Depois há os gadgets. Os ecrãs rotativos, por exemplo. Até há três ou quatro anos, só as camcorders os tinham; agora nenhuma câmara que se preze dispensa um ecrã articulado. Mesmo as DSLR, nas quais uma das principais virtudes é o visor óptico - que torna o ecrã praticamente inútil! E que dizer do vídeo? Também conseguiram convencer os compradores que as suas câmaras podem funcionar como câmaras de vídeo, daí que também apareçam autocolantes anunciando HDMI, 1080p, etc. no corpo de algumas câmaras, em especial das compactas. A minha experiência de audiófilo aconselhou-me a fugir de aparelhos multifuncionais, e esta é uma atitude sensata: há, aqui como na fotografia, algo a que poderia chamar princípio da especialização: mais vale um aparelho que cumpra bem apenas uma função do que outro que desempenhe várias tarefas, porque algumas destas são sempre sacrificadas. A qualidade do vídeo das câmaras fotográficas será sempre, por condicionalismos físicos e técnicos, inferior à de uma câmara de filmar. E os clips de vídeo filmados por uma câmara fotográfica são limitados na sua duração (da ordem dos sete minutos, após os quais a bateria esgota a sua capacidade).

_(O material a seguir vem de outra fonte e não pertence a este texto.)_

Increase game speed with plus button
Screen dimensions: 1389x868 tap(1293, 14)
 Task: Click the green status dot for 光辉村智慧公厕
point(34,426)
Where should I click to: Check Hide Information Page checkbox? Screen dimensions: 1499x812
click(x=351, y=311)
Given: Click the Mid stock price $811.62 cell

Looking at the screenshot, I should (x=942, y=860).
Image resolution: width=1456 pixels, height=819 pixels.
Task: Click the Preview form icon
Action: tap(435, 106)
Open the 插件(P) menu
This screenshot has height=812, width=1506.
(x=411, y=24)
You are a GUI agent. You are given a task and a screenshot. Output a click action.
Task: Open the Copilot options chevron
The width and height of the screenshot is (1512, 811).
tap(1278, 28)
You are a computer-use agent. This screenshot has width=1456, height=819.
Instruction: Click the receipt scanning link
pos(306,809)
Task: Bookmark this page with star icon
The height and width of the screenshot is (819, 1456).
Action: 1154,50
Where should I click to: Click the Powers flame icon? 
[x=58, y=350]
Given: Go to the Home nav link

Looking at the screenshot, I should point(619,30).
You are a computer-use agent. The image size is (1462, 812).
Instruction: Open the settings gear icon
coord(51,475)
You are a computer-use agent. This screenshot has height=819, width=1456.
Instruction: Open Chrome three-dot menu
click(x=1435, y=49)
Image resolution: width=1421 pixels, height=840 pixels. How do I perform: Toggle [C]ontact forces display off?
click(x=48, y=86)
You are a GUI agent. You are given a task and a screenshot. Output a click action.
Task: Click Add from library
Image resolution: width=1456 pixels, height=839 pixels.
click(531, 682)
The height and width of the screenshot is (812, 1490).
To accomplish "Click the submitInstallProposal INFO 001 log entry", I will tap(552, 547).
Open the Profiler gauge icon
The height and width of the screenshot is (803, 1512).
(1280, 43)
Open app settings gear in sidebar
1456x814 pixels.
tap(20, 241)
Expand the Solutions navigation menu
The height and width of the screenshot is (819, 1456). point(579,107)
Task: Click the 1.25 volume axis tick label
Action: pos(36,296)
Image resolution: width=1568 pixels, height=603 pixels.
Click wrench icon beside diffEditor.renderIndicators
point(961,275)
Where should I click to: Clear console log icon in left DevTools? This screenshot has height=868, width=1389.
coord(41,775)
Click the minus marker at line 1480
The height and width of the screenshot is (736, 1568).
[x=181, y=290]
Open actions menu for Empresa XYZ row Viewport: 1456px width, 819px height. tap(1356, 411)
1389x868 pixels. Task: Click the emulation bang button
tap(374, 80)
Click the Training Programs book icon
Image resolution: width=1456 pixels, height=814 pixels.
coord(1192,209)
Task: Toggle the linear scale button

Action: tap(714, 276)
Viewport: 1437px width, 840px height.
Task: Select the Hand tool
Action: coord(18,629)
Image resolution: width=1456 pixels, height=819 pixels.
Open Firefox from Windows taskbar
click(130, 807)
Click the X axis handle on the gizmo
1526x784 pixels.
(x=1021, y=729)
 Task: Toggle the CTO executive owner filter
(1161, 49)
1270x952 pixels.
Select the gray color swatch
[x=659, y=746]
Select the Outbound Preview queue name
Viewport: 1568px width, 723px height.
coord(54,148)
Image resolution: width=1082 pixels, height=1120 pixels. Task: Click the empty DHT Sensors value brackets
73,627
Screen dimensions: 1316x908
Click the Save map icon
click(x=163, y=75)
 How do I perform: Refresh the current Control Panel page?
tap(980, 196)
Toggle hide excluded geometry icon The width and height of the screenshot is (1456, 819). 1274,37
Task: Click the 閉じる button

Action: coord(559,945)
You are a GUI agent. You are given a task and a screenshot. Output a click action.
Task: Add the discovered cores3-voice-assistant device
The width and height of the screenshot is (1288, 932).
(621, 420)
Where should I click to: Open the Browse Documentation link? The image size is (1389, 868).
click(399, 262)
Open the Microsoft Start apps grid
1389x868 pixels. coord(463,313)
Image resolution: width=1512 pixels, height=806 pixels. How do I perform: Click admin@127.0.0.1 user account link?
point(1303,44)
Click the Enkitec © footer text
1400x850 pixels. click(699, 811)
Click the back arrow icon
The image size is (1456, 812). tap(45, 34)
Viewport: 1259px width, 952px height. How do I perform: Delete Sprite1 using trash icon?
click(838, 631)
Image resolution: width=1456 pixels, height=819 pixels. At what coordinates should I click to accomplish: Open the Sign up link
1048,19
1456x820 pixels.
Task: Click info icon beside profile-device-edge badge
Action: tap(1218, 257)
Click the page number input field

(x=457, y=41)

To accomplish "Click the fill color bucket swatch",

Aqui está mais um exemplo de publicidade enganosa, mas há mais: por exemplo, aqueles modos ditos «criativos» (fotografia nocturna, retrato, paisagem, macro, desportos, etc.) que aparecem nos selectores de modo de todas as câmaras. Aquilo não serve para nada. Quando tinha a compacta, nunca consegui tirar uma fotografia decente à noite usando o modo «fotografia nocturna», e nunca consegui um efeito de plano de fundo desfocado usando o modo «macro». O que estes modos fazem é instruir o fotómetro para usar valores de exposição pré-estabelecidos, que raramente ou nunca produzem bons resultados porque nunca há duas condições de luz idênticas. E, contudo, há gente para quem esses gadgets têm uma importância desmesurada, e os fabricantes incluem-nos, com o maior desplante, mesmo em câmaras sofisticadas.
A aquisição de uma câmara exige muita ponderação - especialmente nos dias que correm, quando o dinheiro é cada vez mais escasso e requer cada vez mais esforço para ser ganho. Uma boa máquina fotográfica é um produto caro demais para que o consumidor despenda dinheiro estupidamente, apenas porque o marketing o convenceu de que certas funções são imprescindíveis. O que importa, numa câmara, é a sua qualidade de imagem. É certo que factores como o ISO ou a resolução determinam essa qualidade, mas apenas de uma maneira relativa. Há muitos outros factores em consideração, e o fotógrafo, enquanto consumidor, não pode deixar de tomar decisões informadas quando escolhe o seu equipamento. Hoje em dia há sites que publicam testes comparativos com base em parâmetros essenciais à aferição da qualidade da imagem, como, entre outros, o dpreview. A aquisição de material de fotografia deve ser precedida por uma análise cuidada desses testes, de modo a avaliar a qualidade efectiva das imagens que esse material produz. Não há justificação para que se adquira uma câmara apenas porque tem não-sei-quantos milhões de pixéis, ou porque tem um ecrã articulado!